Instructions for interacting with me using PR comments are available [here](https://git.k8s.io/community/contributors/guide/pull-requests.md). If you have questions or suggestions related to my behavior, please file an issue against the [kubernetes-sigs/prow](https://github.com/kubernetes-sigs/prow/issues/new?title=Prow%20issue:) repository.
longwuyuan commented 2 weeks ago

/move-kind bug /kind support /triage needs-information

I understand why your reproduce example choice is to have pods with nginx configured to return 404 on location /.

But that can not be considered a real-world use-case as real-world workloads don't have all the pods configured for returning 404.

If you want you can change the test to a real-world use case where first the pod or pods are returning 200. Then introduce a event for 4XX or 5XX. And so on and so forth. But unless you can post the ta like kubectl describe outputs and kubectl logs outputs and curl outputs and responses etc etc etc, others will have to make efforts over and beyond the normal to even triage this issue.

longwuyuan commented 2 weeks ago

/remove-kind bug

marvin-roesch commented 2 weeks ago

@longwuyuan While I agree the reproduction example is a bit contrived and not particularly reflective of any real world use case, it is the easiest way to reliably reproduce this issue without overly complicating the test case. The sporadic nature of this issue is why I have opted for such a simplistic approach for reproducing it. If the backend service is acting reliably at all (preventing proxy_next_upstream from having to do anything), the probability of encountering this issue goes down drastically. It doesn't particularly matter that in the end the response still is 404, the access logs I have included clearly demonstrate the issue.

To maybe point you more directly to where the issue lies as can be seen from my reproduction example, note this access log line that one of my curls produced in the ingress controller nginx:

::1 - - [23/Aug/2024:08:53:21 +0000] "GET / HTTP/1.1" 404 1 "-" "curl/8.9.0" 70 0.001 [default-next-upstream-repro-http] [] 10.1.254.93:80, 10.1.254.93:80, 10.1.254.93:80 0, 0, 1 0.000, 0.000, 0.000 404, 404, 404 b753b1828cc200d3c95d6ecbc6ba80e6

As you can see, the $upstream_addr value is 10.1.254.93:80, 10.1.254.93:80, 10.1.254.93:80, so the same endpoint gets used thrice over despite the proxy_next_upstream config. I have omitted the surrounding access log lines that look similar (just with a few different $upstream_addr values) since they just add noise to the fairly random nature of this issue.
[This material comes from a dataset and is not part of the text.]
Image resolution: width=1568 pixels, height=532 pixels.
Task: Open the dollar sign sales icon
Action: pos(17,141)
I have amended the command for getting the logs from the ingress controller and will happily provide more information, but I think the example I have provided is the minimal reproducible one. The problem happens entirely in the ingress nginx and for any error case that proxy_next_upstream can handle, a 404 is just much simpler to produce than a connection error.

longwuyuan commented 2 weeks ago

ok. I am on a learning curve here so please help out with some questions.
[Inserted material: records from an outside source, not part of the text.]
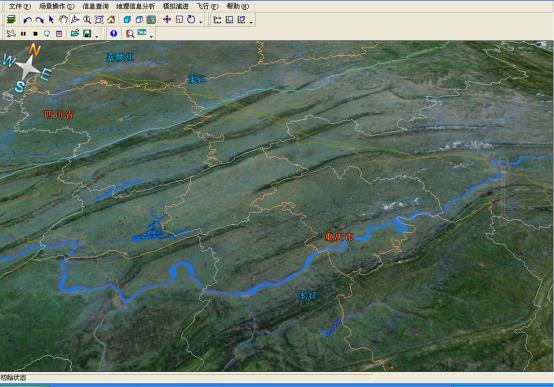Open the layers stack icon in toolbar
Viewport: 554px width, 387px height.
click(11, 19)
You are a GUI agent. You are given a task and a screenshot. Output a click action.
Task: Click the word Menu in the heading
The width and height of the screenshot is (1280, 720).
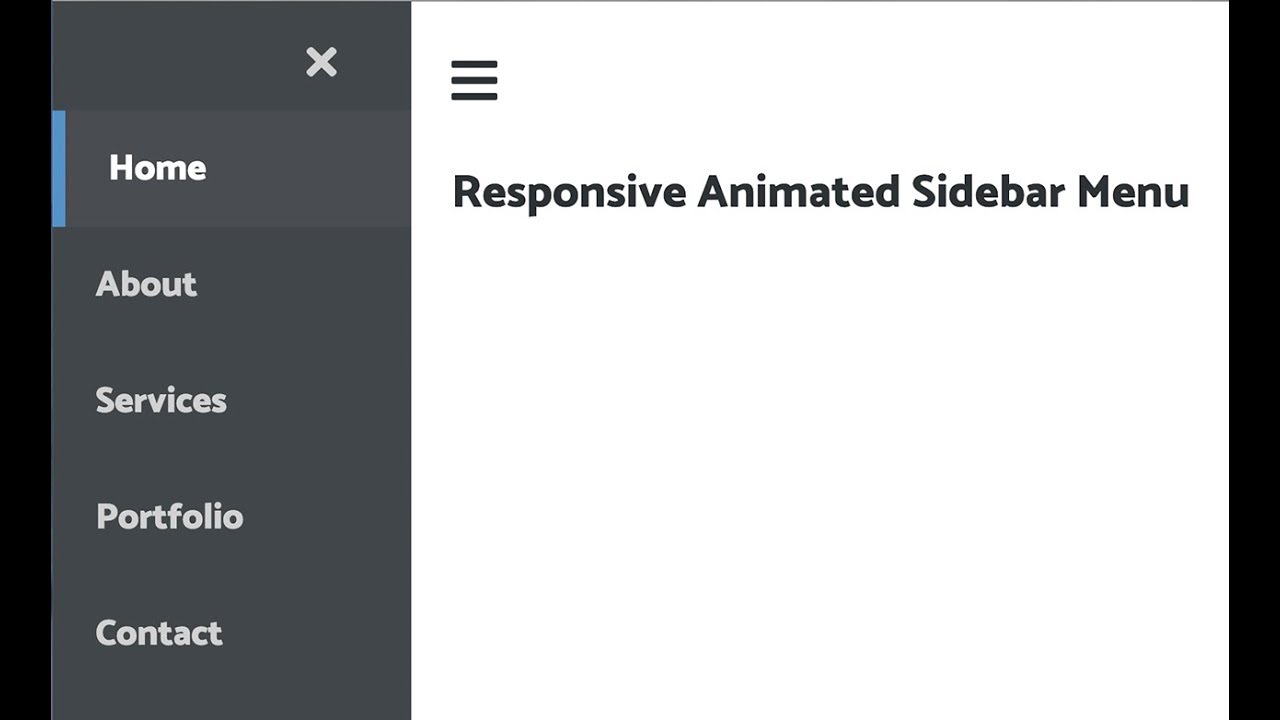1132,192
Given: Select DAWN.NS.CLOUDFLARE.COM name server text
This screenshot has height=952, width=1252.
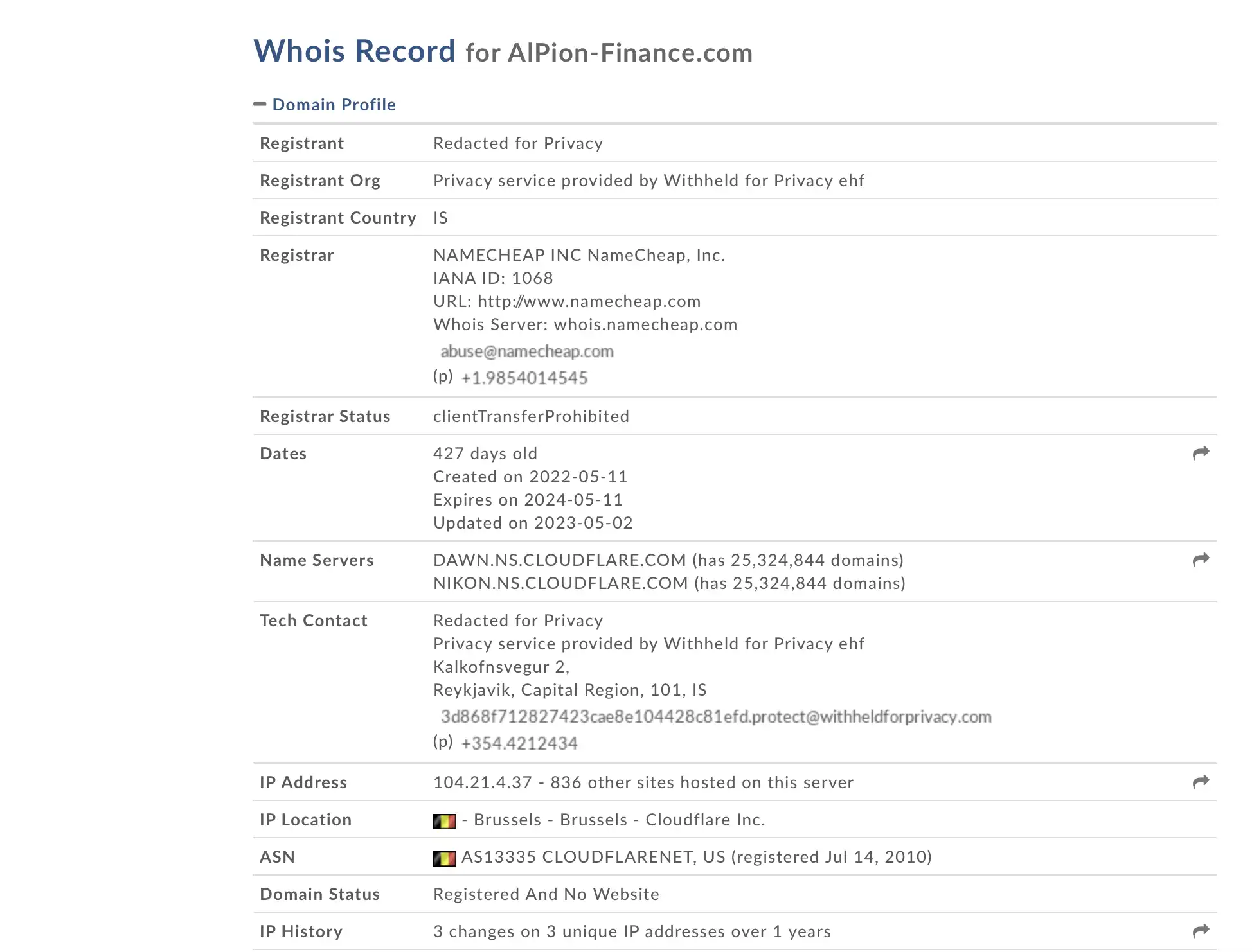Looking at the screenshot, I should (x=560, y=560).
Replicas is 2 and both are causing a lookup for next upstream. Do I have to reproduce on my own to figure out what happens when there is at least one replica that is doing 200 instead of 404 ? Does that one not get picked ?
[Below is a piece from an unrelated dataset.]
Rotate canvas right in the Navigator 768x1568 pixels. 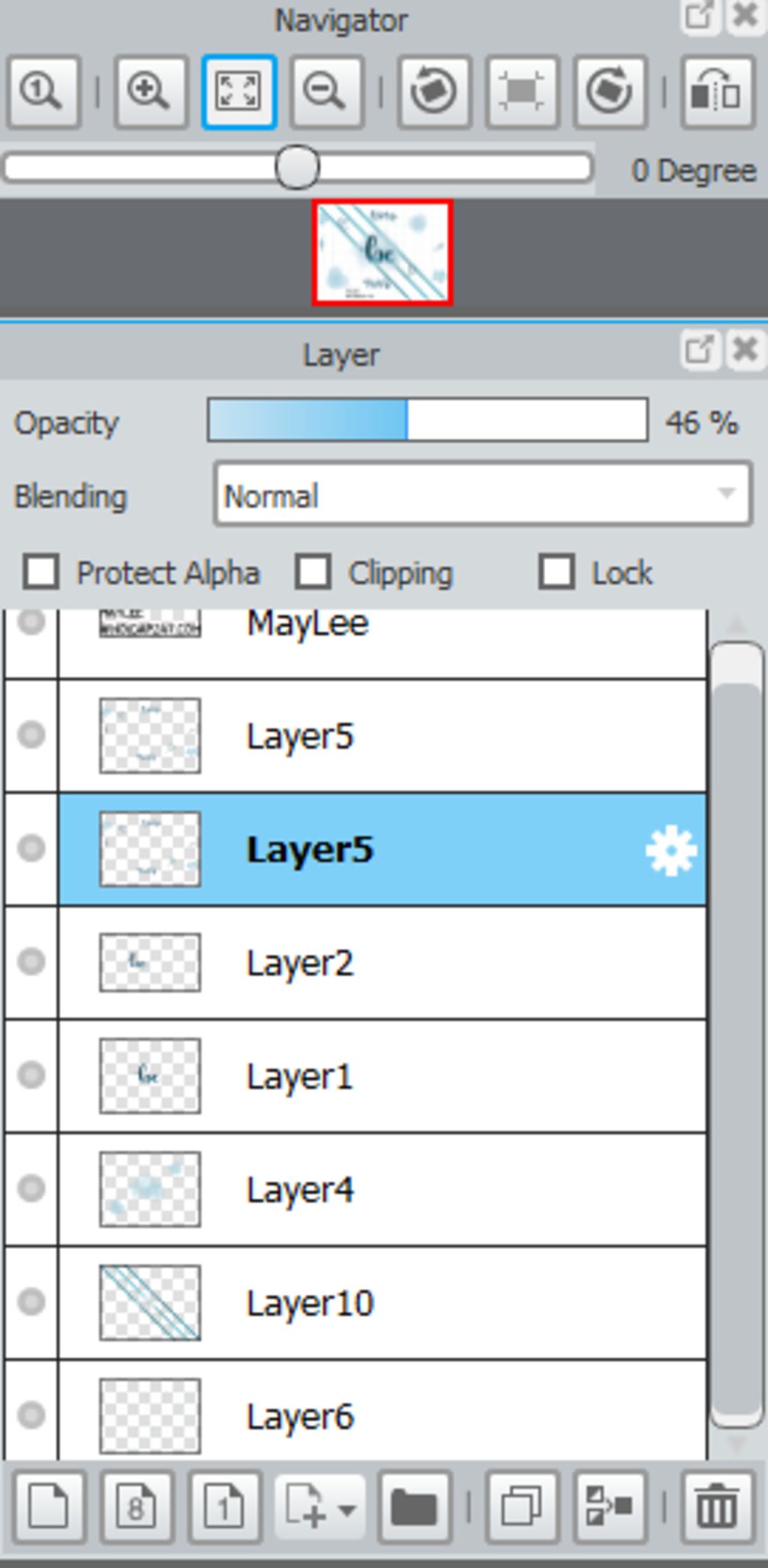[x=610, y=92]
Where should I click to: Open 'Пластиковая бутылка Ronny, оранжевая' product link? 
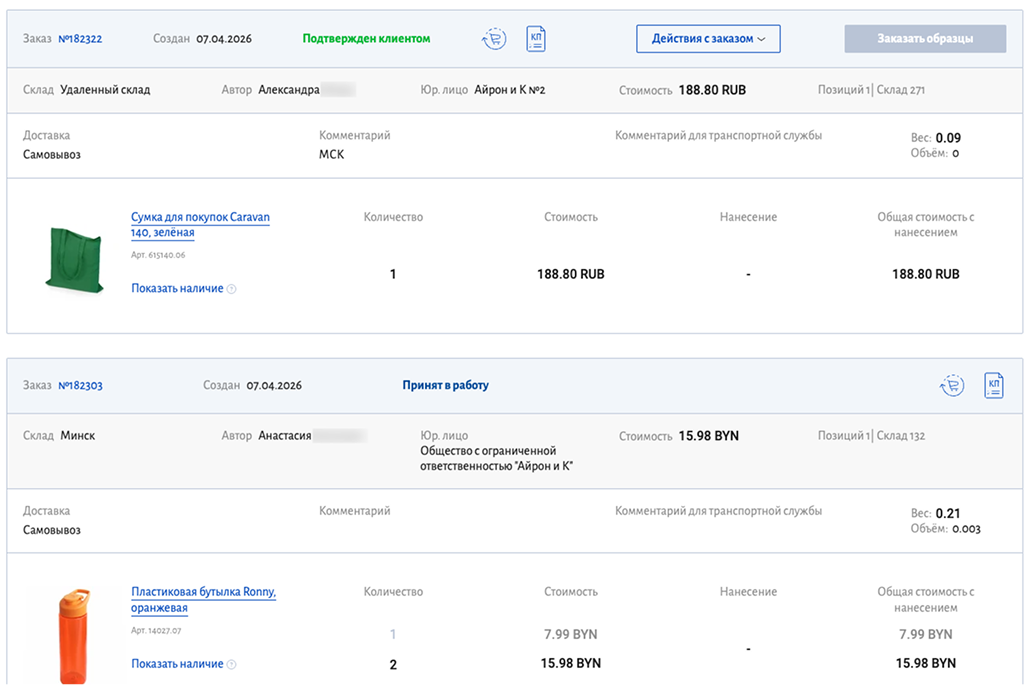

marvin-roesch commented 2 weeks ago

If any of the upstreams that get picked return a non-error response, nginx behaves as expected and ends the retry chain there. Since for any one request, another attempt is only performed in the case there is an error according to the proxy_next_upstream config, the problem lies solely with how the next upstream gets picked by the Lua implementation of load balancing as shipped with and used by the ingress controller by default (https://github.com/kubernetes/ingress-nginx/blob/main/rootfs/etc/nginx/lua/balancer.lua being the entry point for this).

The default template configures proxy_next_upstream for upto 3 attempts, which is where the 3 occurrences in $upstream_addr in the access logs come from. Leaving everything else also at the default (i.e. using round-robin load balancing), manually firing an occasional request is not going to show the issue of the same upstream being used twice in a row, because the global load balancer state isn't affected by multiple concurrent requests. That's why my repro has a command that performs several requests in parallel.

ZJfans commented 2 weeks ago

In Nginx, fail_timeout and max_fails remove failed backend for a certain period of time, but the balancer does not have this capability.

proxy_next_upstream_tries 3;
upstream test {
    server 127.0.0.1:8080 fail_timeout=30s max_fails=1; # Server A
    server 127.0.0.1:8081 fail_timeout=30s max_fails=1; # Server B

}

If A fails once, it will be removed for 30 seconds